Increase anti-inflammatory foods, including garlic, turmeric, ginger, onions, watercress, oily fish, nuts, seeds.
Eat plenty of fruit and vegetables. They are a good source of nutrients and fibre. Try to eat at least five portions a day. Berries and other fruits with a purple/blue colour such as black grapes, bilberries, blackcurrants and blueberries are especially rich in a types of flavonoid called anthocyanidins and proanthocyanidins. These phytonutrients are very powerful antioxidants and anti-inflammatory agents.
Balance blood sugar levels to help maintain a healthy weight. Instead of refined, sugary foods such as white bread, pasta, biscuits and cakes, switch to wholegrains like oats, brown rice, vegetables and fruits and add some good quality protein, e.g. lean meat, fish, poultry, eggs, dairy, nuts, seeds and soy to every meal. Avoid sugar and stimulants such as coffee, tea, cola and alcohol. Try herbal teas instead, such as cat’s claw or green tea.
Include foods high in omega 3 essential fatty acids. Foods such as salmon, mackerel, tuna, nuts and seeds are ideal.
Use healthy cooking oils, such as coconut butter or olive oil.
Reduce or eliminate trans-fatty acids, found in commercially baked goods such as biscuits, crackers, cakes, chips, crisps, onion rings, processed foods, and margarine. These types of fats have been linked to obesity.
Drink six to eight glasses of filtered water daily.
Identify any possible food intolerances. Some people find that certain foods such as wheat or dairy aggravate their osteoarthritis symptoms. The nightshade family, which includes tomatoes, white potatoes, peppers (except black pepper), and aubergine, may need to be avoided in some sensitive individuals. These vegetables contain a toxin called solanine to which some people, particularly those suffering arthritis, can be highly sensitive. In such sensitive individuals, this toxin will interfere with the enzymes in the muscles causing pain and discomfort.
Eliminating the offending food from the diet for a month and then re-introducing it back into your diet while monitoring your symptoms can help to identify any possible food intolerances. Alternatively a blood test can be done.
Collagen - may help to support joint function and the production of healthy joint tissue.
Fish oil - The omega-3 fatty acids present in fish oil, EPA and DHA, support inflamation.
Devil’s Claw - may help the relief of backache, rheumatic or muscular pain, and general aches and pains in the muscles and joints.
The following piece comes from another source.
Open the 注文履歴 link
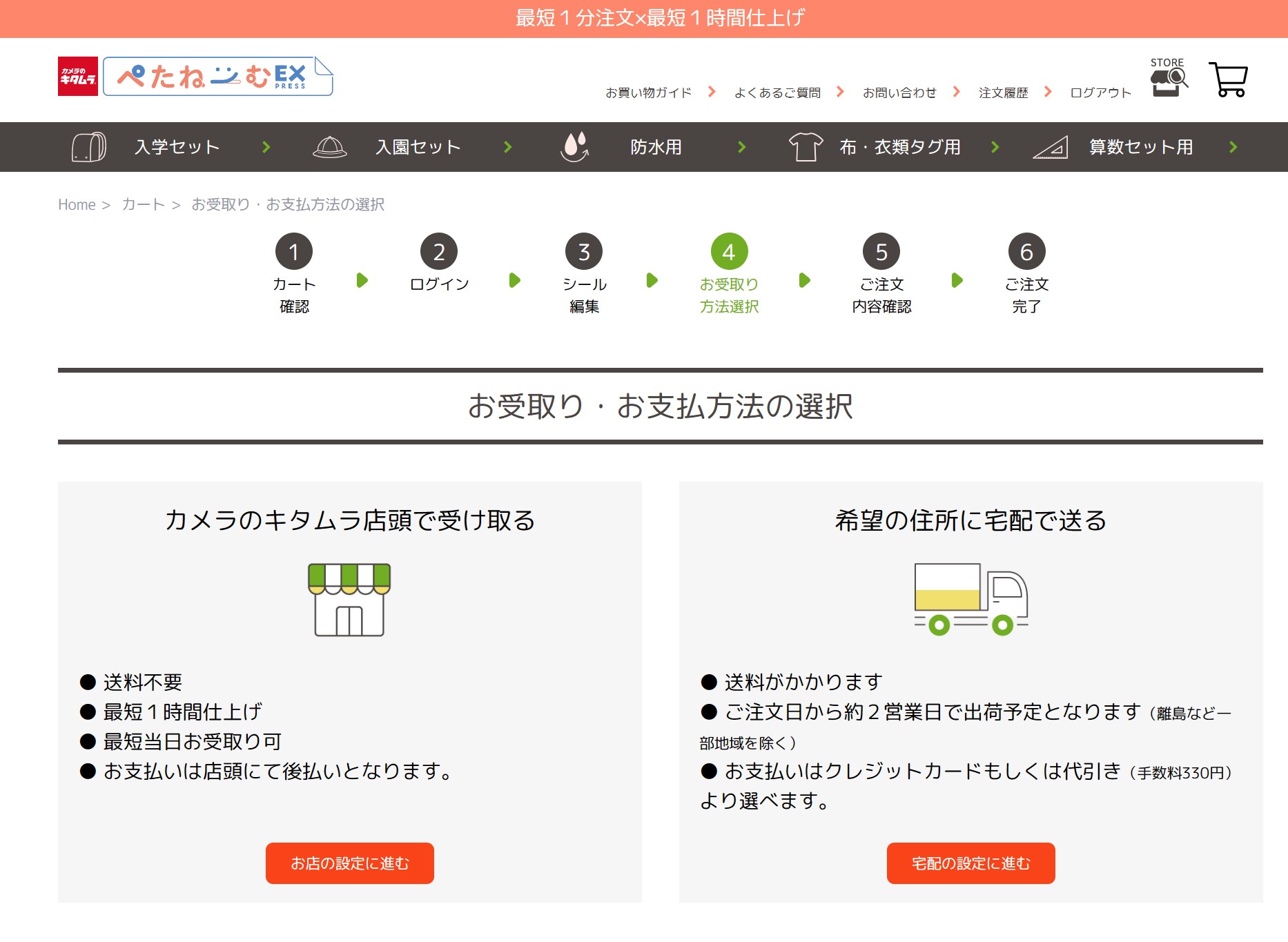The height and width of the screenshot is (942, 1288). coord(1003,92)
Devil’s claw contains chemicals called harpagosides that may help to support normal anti-inflammatory processes.
Bromelain - has anti-inflammatory properties
Vitamin D - Low levels of vitamin D have been associated with an increased risk of osteoarthritis.
Glucosamine hydrochloride helps with the production of a molecule called glycosaminoglycan, a key component of joint cartilage.
MSM - helps to support healthy joints.
Garlic - research has shown that a high intake of garlic is associated with lower levels of osteoarthritis in the hip joint.
Ginger - contains substances called gingerols which may help support normal anti-inflammatory processes.
Cetylated Fatty Acids - applied as a balm may help to keep joints supple and healthy.
Cooling Balms - may be helpful to help manage inflammation and swelling.
Cat’s Claw - has anti-inflammatory properties and is a powerful antioxidant.
Vitamin C - is important in the development of normal cartilage.
Calcium and Magnesium - are important for bone health.
Exercise - can increase your endurance and strengthen the muscles around your joint, making the joint more stable. Stick to gentle exercises, such as walking, or swimming. If you feel new joint pain, stop. New pain that lasts for hours after you exercise probably means you’ve overdone it.
Lose weight - being overweight increases the stress on your weight-bearing joints. Even a small amount of weight loss can be very beneficial. Talk to a Nutritionist about healthy ways to lose weight. Most people combine changes in their diet with increased exercise.